Я позабыл черновик, который читал Паше Крючкову
на крылечке заснеженной дачи, за сигаретой "Ява
Золотая" и доброю рюмкой "Гжелки". Ну что ж такого!
Всё равно будет месяц слева (считал я), а солнце справа,
будет мартовский ветер раскачивать чудо-сосны,
угрожая вороньим гнездам, и снова мы будем вместе,
приглушив басы, безнадежно слушать грустный и грозный
моцартовский квартет.
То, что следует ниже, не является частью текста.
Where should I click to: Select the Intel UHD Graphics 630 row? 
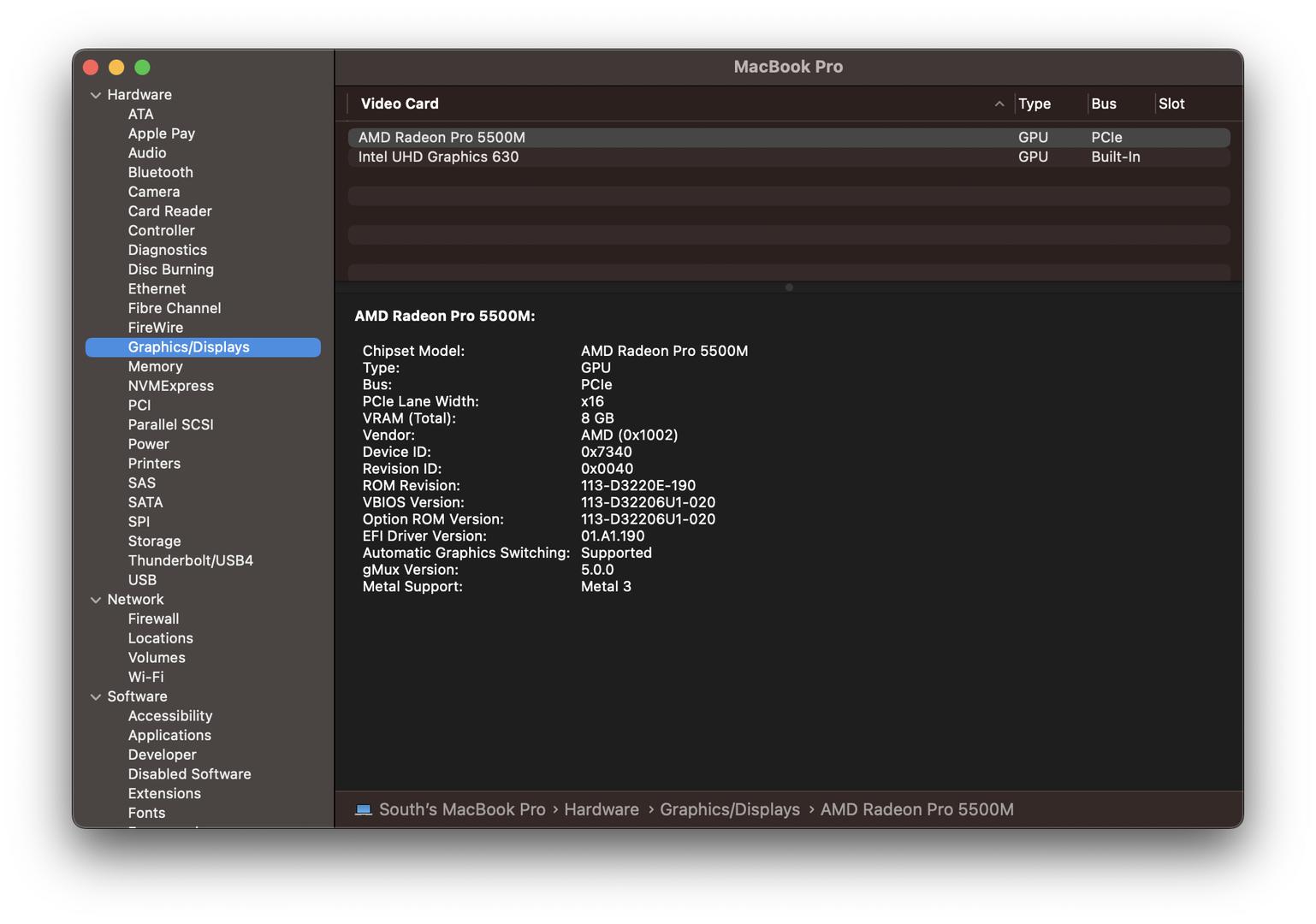(x=438, y=157)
Только слишком долго пробыл в отъезде,
а жильё скрипучее тем временем опустело. Алые волны-полосы
заливают небо. Вечер над темной Яузой чист, неуёмен, влажен.
Немногословный профессор Л. упрекает меня вполголоса -
дотянул, говорит, до седых волос, а ума не нажил,
Но рассуждая по совести, братия, – ну какой из меня воин!
То бумажным листам молился, то опавшим, то клейким листьям.
Безобразничал, умничал, пыжился – и на старости лет усвоил -
что? – только жалкий набор подростковых истин.
Вечер над Яузой освещен кремлёвскими звёздами -
якобы из рубина, а на самом деле даже не хрустальными. Тает
чёрный снежок московский, и если поддаться позднему
откровению, то и Федор Михайлович – отдыхает.
Ну и Господь с ним. Есть одно испытание -
вдруг пробудиться от холода где-то к исходу ночи
и почувствовать рядом тёплое, призрачное дыхание,
и спросить "ты меня любишь?", и услышать в ответ "не очень".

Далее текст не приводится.